Bank of Canada launches public consultations on digital C$

FILE PHOTO: A sign is pictured outside the Bank of Canada building in Ottawa, Ontario, Canada, May 23, 2017. REUTERS/Chris Wattie/File Photo

By Ismail Shakil

OTTAWA (Reuters) – The Bank of Canada (BoC) on Monday launched public consultations on the features that could be included in a digital Canadian dollar, in an exploratory move to gauge the viability of a digital version of the currency.

“As the world becomes increasingly digital, the Bank – like many other central banks – is exploring a digital version of Canada’s national currency,” the central bank said in a statement. The consultation runs until June 19.

Central banks across the world are studying digital versions of their currencies to avoid leaving digital payments to the private sector as the decline of cash has accelerated in some cases due to the COVID-19 pandemic.

China has been a leader among countries that are developing central bank digital currencies (CBDC), although adoption is still in the early stages. The central banks of Japan, Brazil and Australia have also taken steps toward launching a digital token.

Policymakers in the United States have been divided, with Federal Reserve Governor Christopher Waller among skeptics.
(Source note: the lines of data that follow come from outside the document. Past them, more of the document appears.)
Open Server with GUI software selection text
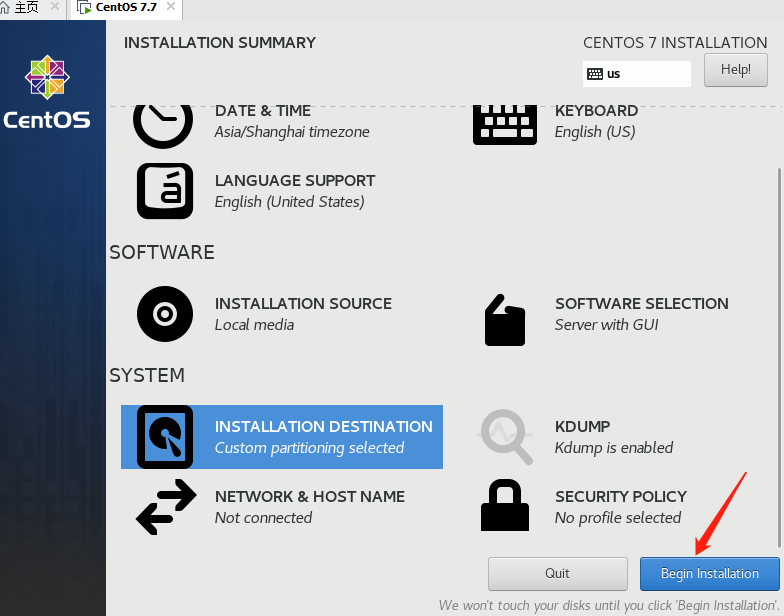This screenshot has height=616, width=784. pos(606,325)
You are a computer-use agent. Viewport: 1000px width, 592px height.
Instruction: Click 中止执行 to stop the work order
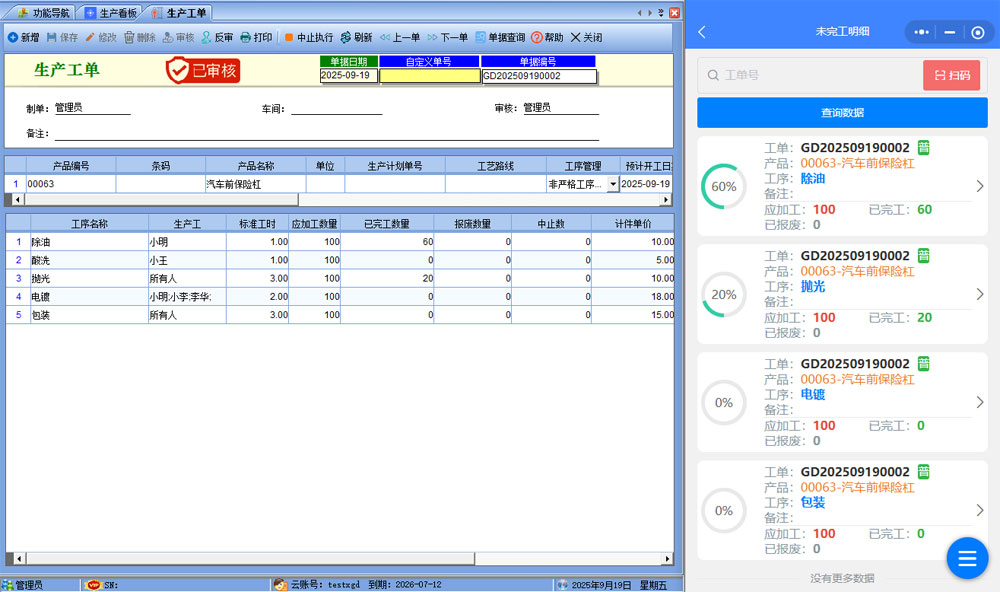point(308,37)
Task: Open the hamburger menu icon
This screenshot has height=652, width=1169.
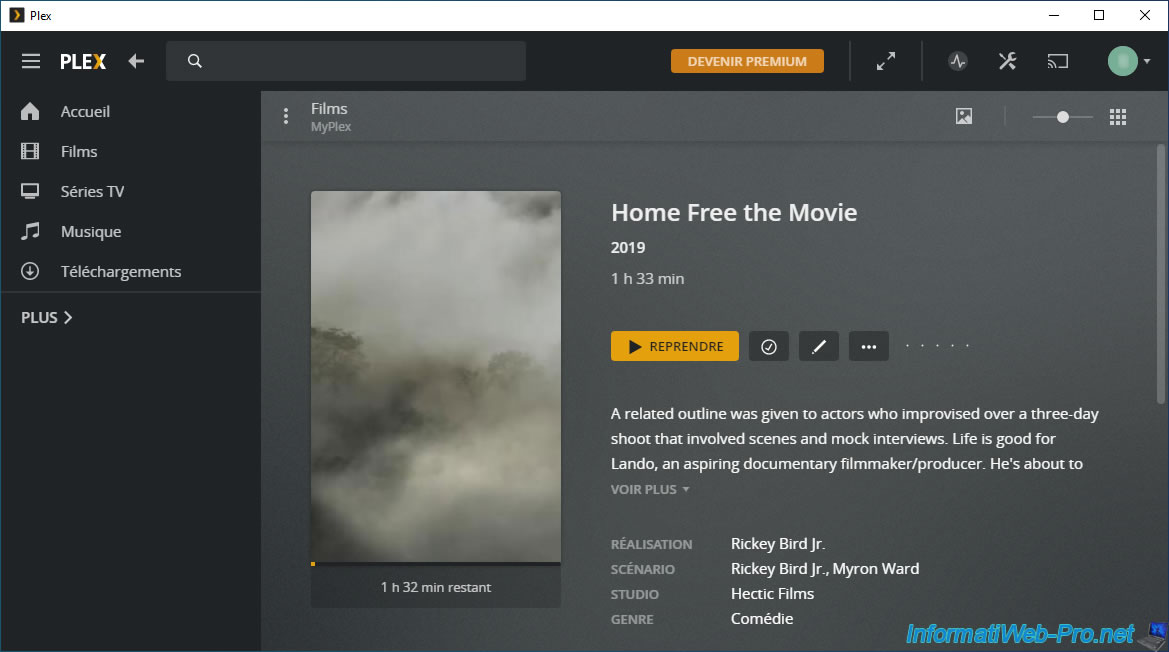Action: point(31,61)
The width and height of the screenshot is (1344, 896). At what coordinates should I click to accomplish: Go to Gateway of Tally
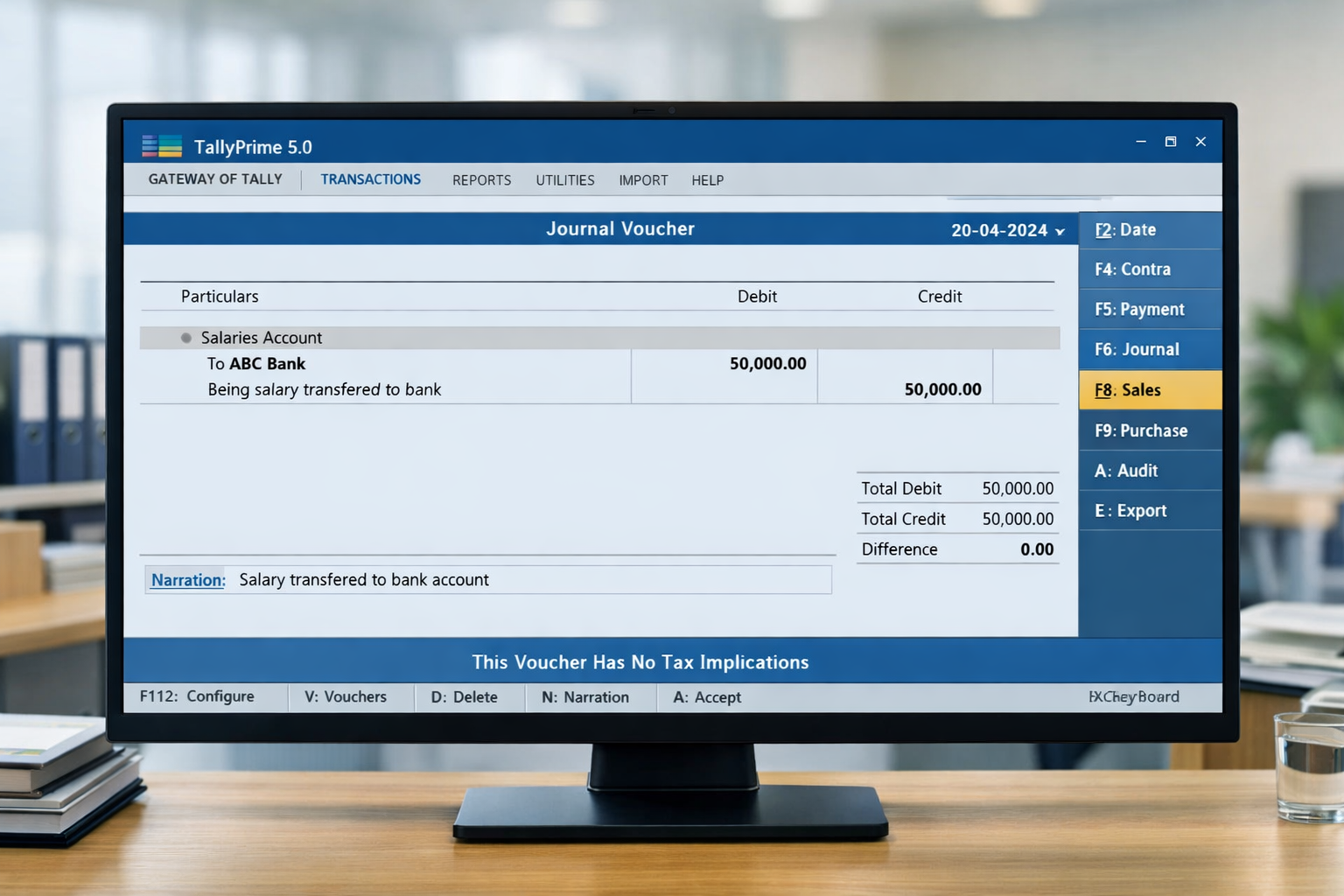[215, 179]
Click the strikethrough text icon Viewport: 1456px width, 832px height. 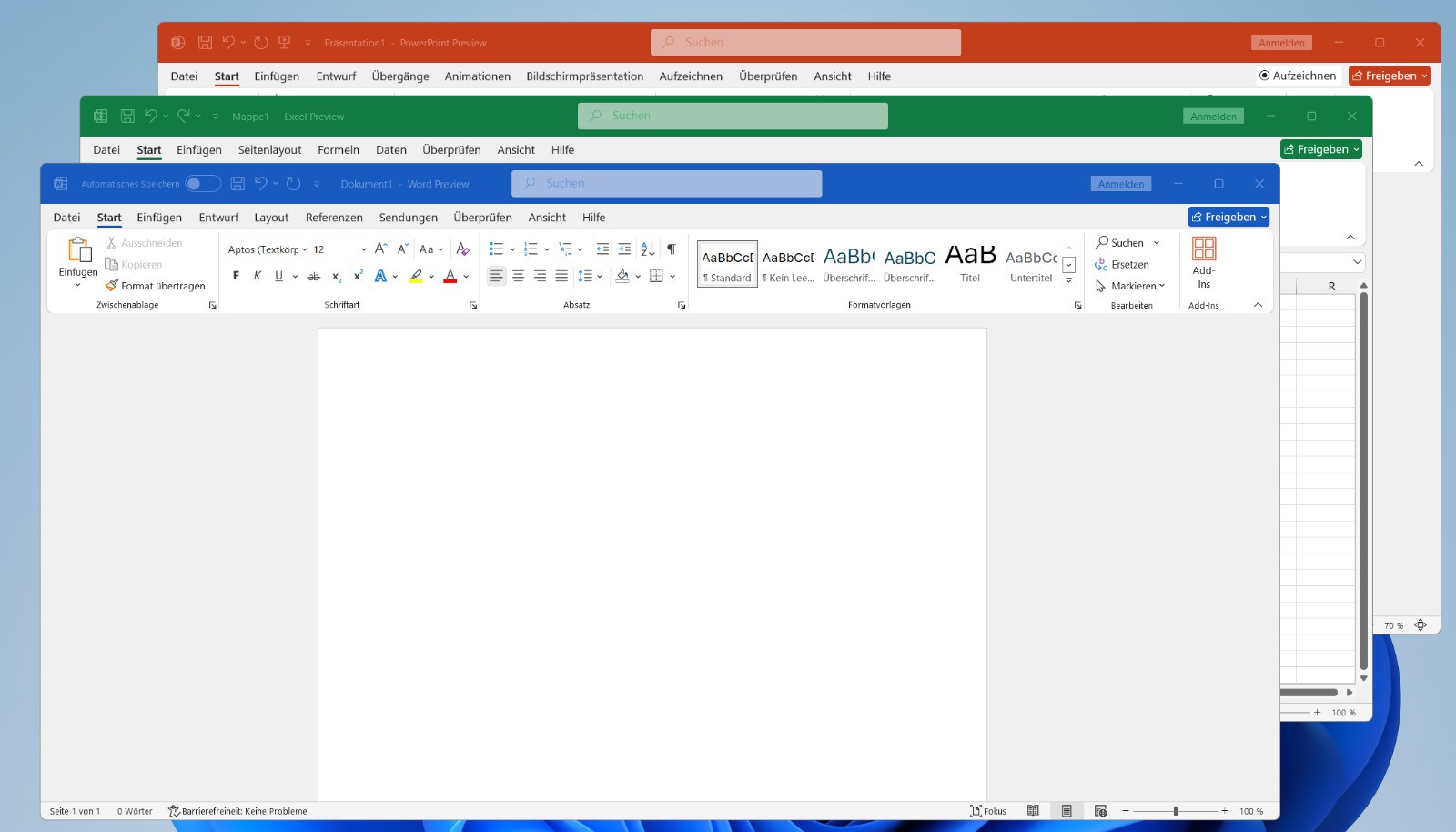(x=314, y=276)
“A digital Canadian dollar would ensure Canadians always have an official, safe, and stable digital payment option issued by Canada’s central bank,” the BoC said.
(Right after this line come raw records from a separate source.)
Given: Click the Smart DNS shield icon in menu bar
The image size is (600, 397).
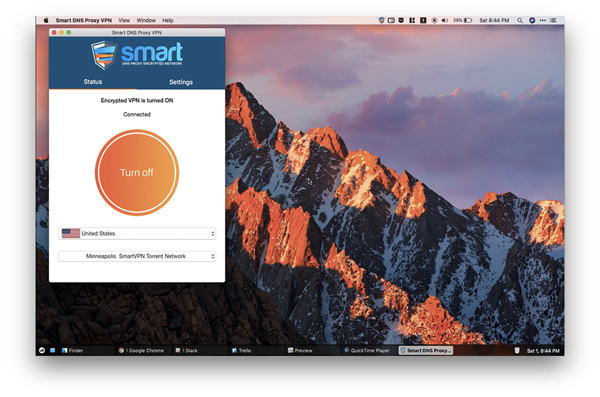Looking at the screenshot, I should [381, 20].
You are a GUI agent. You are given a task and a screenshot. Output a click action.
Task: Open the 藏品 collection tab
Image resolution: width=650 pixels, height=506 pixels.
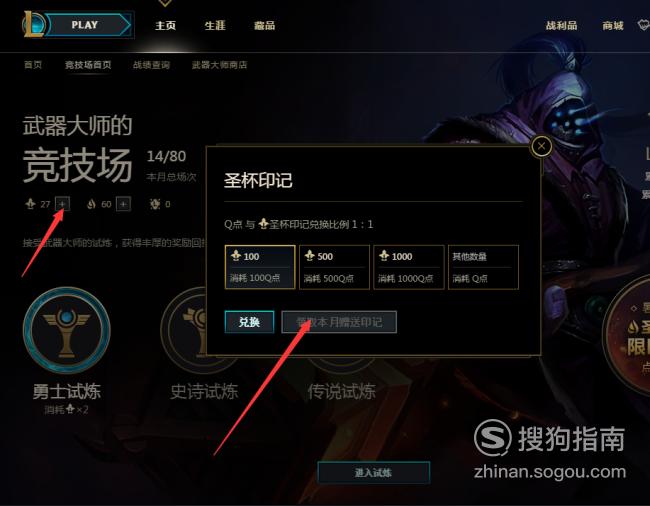[x=264, y=25]
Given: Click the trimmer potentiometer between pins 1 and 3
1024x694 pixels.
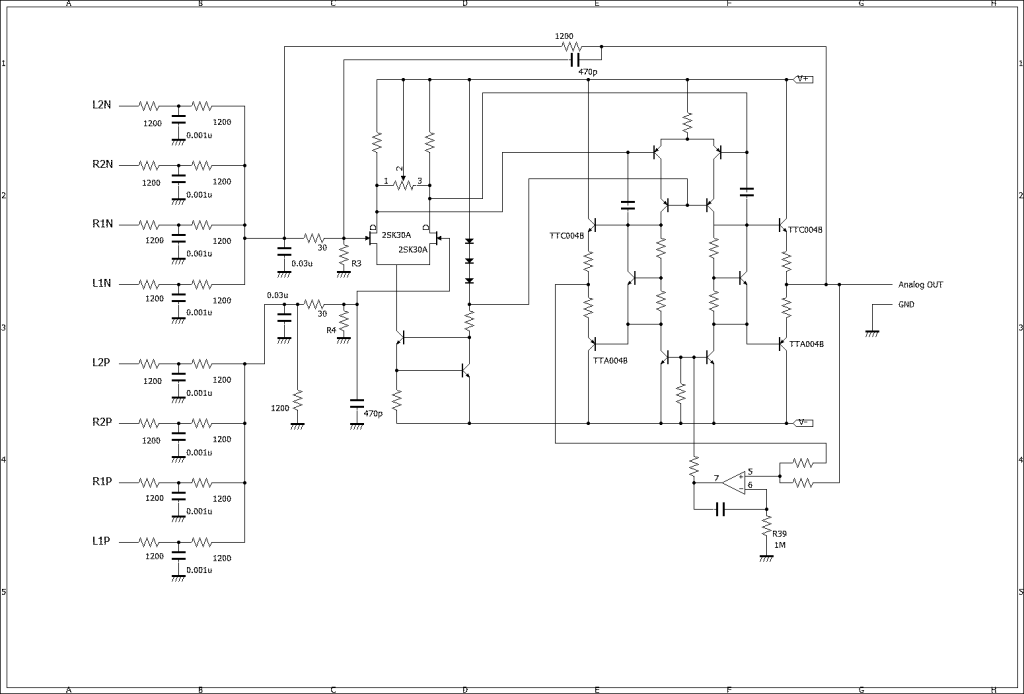Looking at the screenshot, I should click(403, 183).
The bank, however, said that a digital Canadian dollar was not currently needed, and any decision to issue one would have to be taken by Canada’s parliament and government.

“If a digital Canadian dollar is issued in the future, the Bank will continue to provide bank notes for those who want them,” it said. “Cash isn’t going anywhere.”

Pierre Poilievre, the leader of Canada’s opposition Conservatives, has said he would ban the BoC from issuing a CBDC if he became prime minister.

The ruling Liberals have the support of the left-leaning New Democrats to keep Prime Minister Justin Trudeau’s minority government in power until the fall of 2025, unless an election is called earlier.